Repeatedly, Ms Kaljurand underlined that Estonia cannot intervene in Indian court procedures. «Estonia respects court decisions in other nations. Today we are aware that these men were judged guilty and we need to live with that awareness,» she said.

The foreign minister rejected comparisons between the ship guards and Eston Kohver having been held in Russia. «Mr Kohver was kidnapped from Estonian territory and held against international law. The ship guards are in India legally,» she explained.

Ms Kaljurand assured journalists that Estonia has applied political pressure on India on foreign minister, prime minister and presidential levels.

At that, she harboured not much hope of Estonia being supported in the process by UK or Ukrainian authorities whose citizens were judged guilty in India regarding the selfsame incident. «Both nations have let it be known that they regard this as a routine consular case as they have significantly larger numbers of their citizens in similar circumstances abroad,» admitted the foreign minister.

Ms Kaljurand said the options for the ship guards to come home is to ask for a pardon as the judgement enters into force and are pardoned; or else are returned to bear the punishment in Estonia under an ad hoc agreement or within some broader treaty entered into with India.

All future steps are up to analysis of the court ruling. «As the court ruling is over 100 pages long and its analysis takes time, it is too early to talk about definite steps,» noted Ms Kaljurand.

The ship guards will have to personally decide whether to appeal the court ruling, within 90 days, and the Estonian foreign minister said the ministry cannot intervene with it.

Extra story I

Mother of ship guard: unbelievable!

Mother of Lauri Ader (pictured) Maret Veikat said the court judgement was unbelievable: «Or rather, it has yet to hit home with me.»

Ms Veikat said the court process cannot be considered right as the sessions were mainly in the local language and the ship guards had no interpreter.

«I think the process should be annulled, it was in Tamil! But the state won’t help, neither will Buddha. The men had to sign testimonies but even the Hindus did not know what they were signing,» she said.

Extra story II

Estonia labours to get citizens home

Yesterday, President Toomas Hendrik Ilves discussed the issue with foreign minister Marina Kaljurand and afterwards stated via press release that he shared the burden of people closest to ship guards «as such judgement was unexpected to us all.»  

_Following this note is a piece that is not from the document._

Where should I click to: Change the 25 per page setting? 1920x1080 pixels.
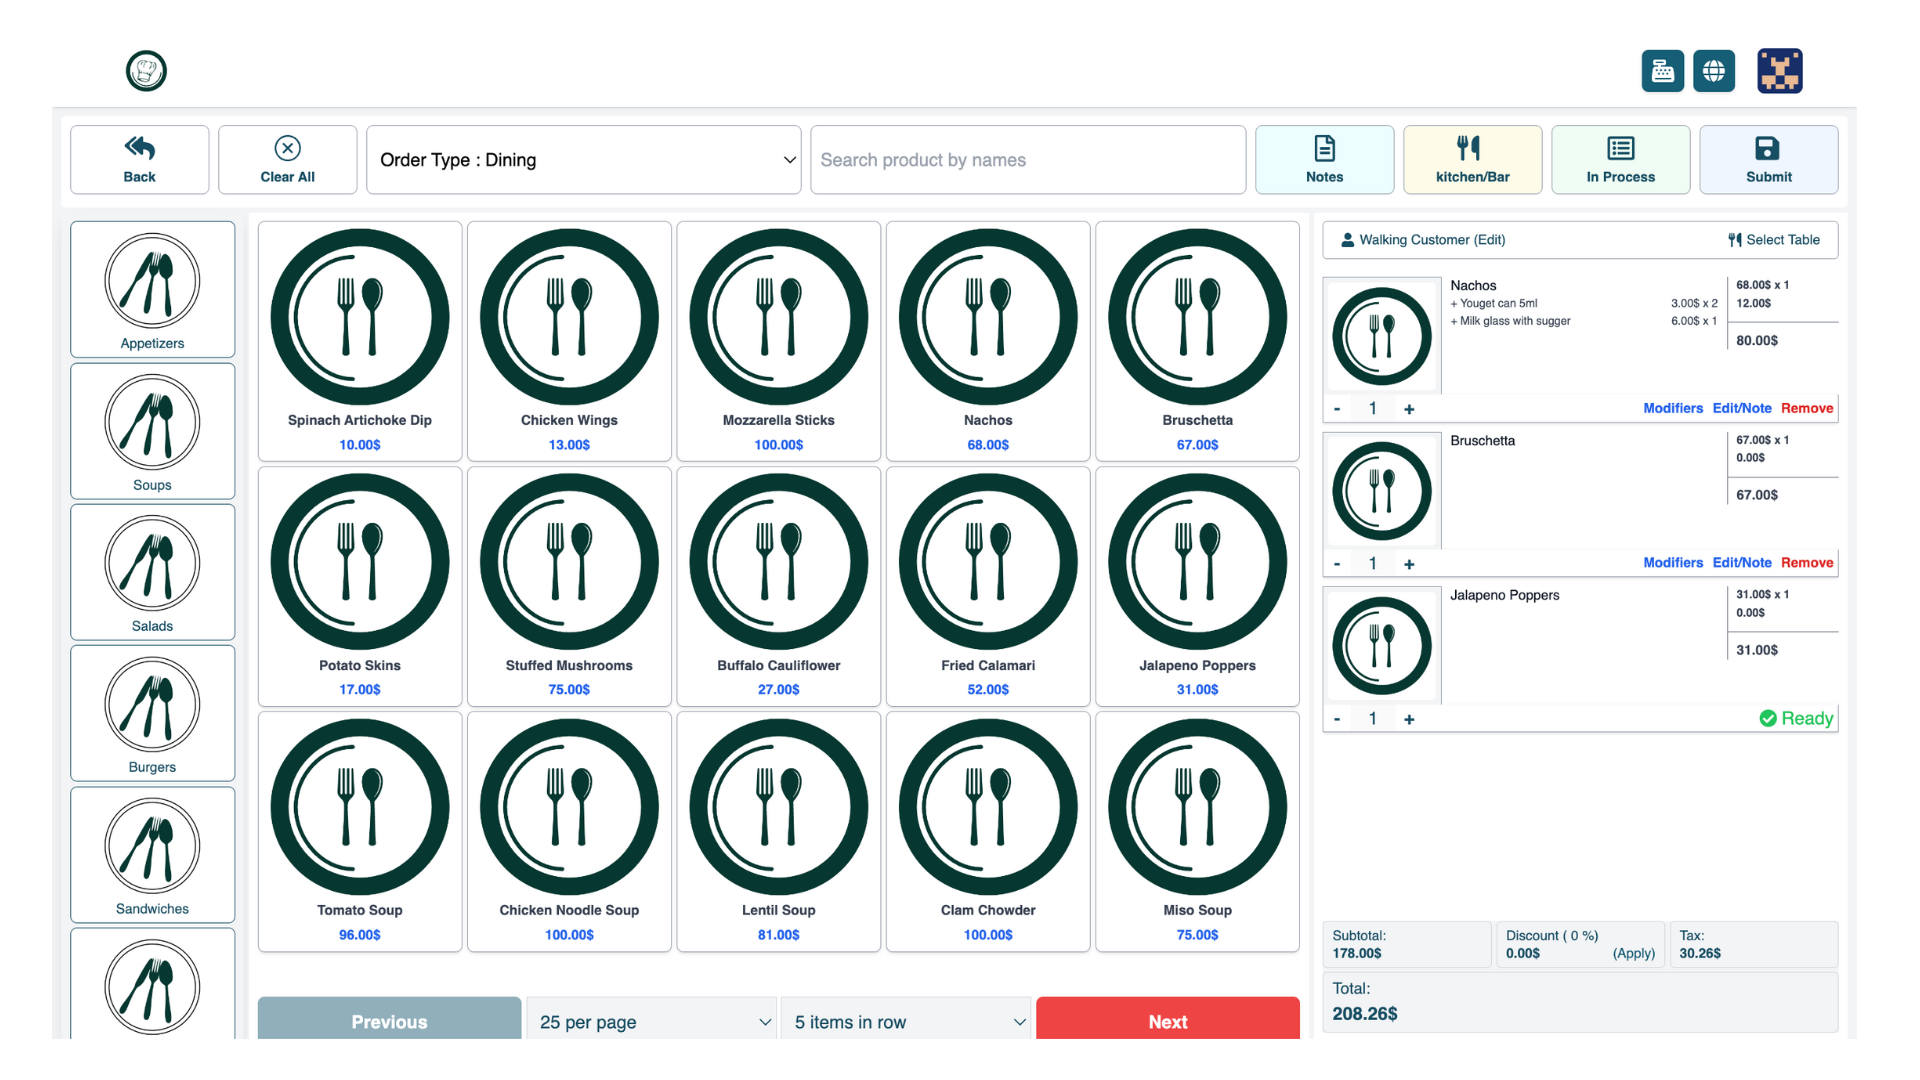[651, 1021]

«Estonia uses all options based on diplomatic and political contacts so that our fellow citizens – citizens of the European Union – might return home as soon as possible,» continued the press release.

Extra story III

Estonian ambassador surprised

Estonian ambassador in India Viljar Lubi said the decision was for him a surprise. «The whole time the lawyers were reflecting to us that they thought the case went well and they managed to refute the arguments of the prosecutor,» he said.

According to Estonian consul present at the court session, the ship guards had been surprised themselves. «The consul took the personal belongings of the men. Now, we will see with lawyers what we can do,» said Mr Lubi.

Last October, India’s ambassador to Estonia and Finland Ashok Kumar Sharma said that even in case of a conviction the Indian government would pardon the 14 ship guards.

Commenting on the option, Mr Lubi said that if that be realistic, it would be worth trying.


October 12th 2013: Tamil Nadu coastal guard apprehends vessel Seaman Guard Ohio with 35 on board, including the 14 Estonians.

October 18th: crew arrested.

December 30th: ship guards officially charged with tanking illegal fuel, illegal handling of firearms, and entry into territorial waters.

March 26th: Tamil Nadu court ruled to release the ship guards on bail.

July 10th: Tamil Nadu supreme court rules to reject the accusation which is appealed to Indian supreme court three months later.

July 2nd 2015: Indian supreme court finds legal mistakes and judges a new trial is needed.  

December 17th: Tuticorin court says judgement will come on January 11th 2016.

January 11th 2016: Tuticorin court judges 14 Estonian ship guards for five years of imprisonment. From courtroom, they were taken to prison.